— Start Data to use —

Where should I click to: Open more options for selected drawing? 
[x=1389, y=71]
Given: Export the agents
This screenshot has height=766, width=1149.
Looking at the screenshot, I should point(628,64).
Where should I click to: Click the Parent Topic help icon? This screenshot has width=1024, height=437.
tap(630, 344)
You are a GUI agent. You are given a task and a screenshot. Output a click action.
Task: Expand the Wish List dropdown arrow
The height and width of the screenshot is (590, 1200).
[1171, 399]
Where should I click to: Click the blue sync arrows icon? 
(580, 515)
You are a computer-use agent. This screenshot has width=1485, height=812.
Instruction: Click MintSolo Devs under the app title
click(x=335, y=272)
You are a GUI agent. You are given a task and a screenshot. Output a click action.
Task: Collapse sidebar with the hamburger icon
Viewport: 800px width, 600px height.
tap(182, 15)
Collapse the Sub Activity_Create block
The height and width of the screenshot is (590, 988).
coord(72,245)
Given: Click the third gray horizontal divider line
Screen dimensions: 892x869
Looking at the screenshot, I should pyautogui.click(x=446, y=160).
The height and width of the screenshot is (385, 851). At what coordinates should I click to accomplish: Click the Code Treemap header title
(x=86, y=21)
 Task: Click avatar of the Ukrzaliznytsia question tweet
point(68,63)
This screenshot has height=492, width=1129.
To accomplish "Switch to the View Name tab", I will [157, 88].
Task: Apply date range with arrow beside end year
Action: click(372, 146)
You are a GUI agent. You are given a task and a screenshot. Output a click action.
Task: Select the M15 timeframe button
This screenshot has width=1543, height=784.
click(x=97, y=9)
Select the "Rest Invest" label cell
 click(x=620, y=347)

— End Data to use —

Copy out every one of the rows above word for word, with no changes.

#### [Output for this task]
Where should I click to: Open more options for selected drawing? 
[x=1389, y=71]
Given: Export the agents
This screenshot has height=766, width=1149.
Looking at the screenshot, I should point(628,64).
Where should I click to: Click the Parent Topic help icon? This screenshot has width=1024, height=437.
tap(630, 344)
You are a GUI agent. You are given a task and a screenshot. Output a click action.
Task: Expand the Wish List dropdown arrow
The height and width of the screenshot is (590, 1200).
[1171, 399]
Where should I click to: Click the blue sync arrows icon? 
(580, 515)
You are a computer-use agent. This screenshot has width=1485, height=812.
Instruction: Click MintSolo Devs under the app title
click(x=335, y=272)
You are a GUI agent. You are given a task and a screenshot. Output a click action.
Task: Collapse sidebar with the hamburger icon
Viewport: 800px width, 600px height.
tap(182, 15)
Collapse the Sub Activity_Create block
The height and width of the screenshot is (590, 988).
coord(72,245)
Given: Click the third gray horizontal divider line
Screen dimensions: 892x869
Looking at the screenshot, I should pyautogui.click(x=446, y=160).
The height and width of the screenshot is (385, 851). At what coordinates should I click to accomplish: Click the Code Treemap header title
(x=86, y=21)
 Task: Click avatar of the Ukrzaliznytsia question tweet
point(68,63)
This screenshot has height=492, width=1129.
To accomplish "Switch to the View Name tab", I will [157, 88].
Task: Apply date range with arrow beside end year
Action: click(372, 146)
You are a GUI agent. You are given a task and a screenshot. Output a click action.
Task: Select the M15 timeframe button
This screenshot has width=1543, height=784.
click(x=97, y=9)
Select the "Rest Invest" label cell
 click(x=620, y=347)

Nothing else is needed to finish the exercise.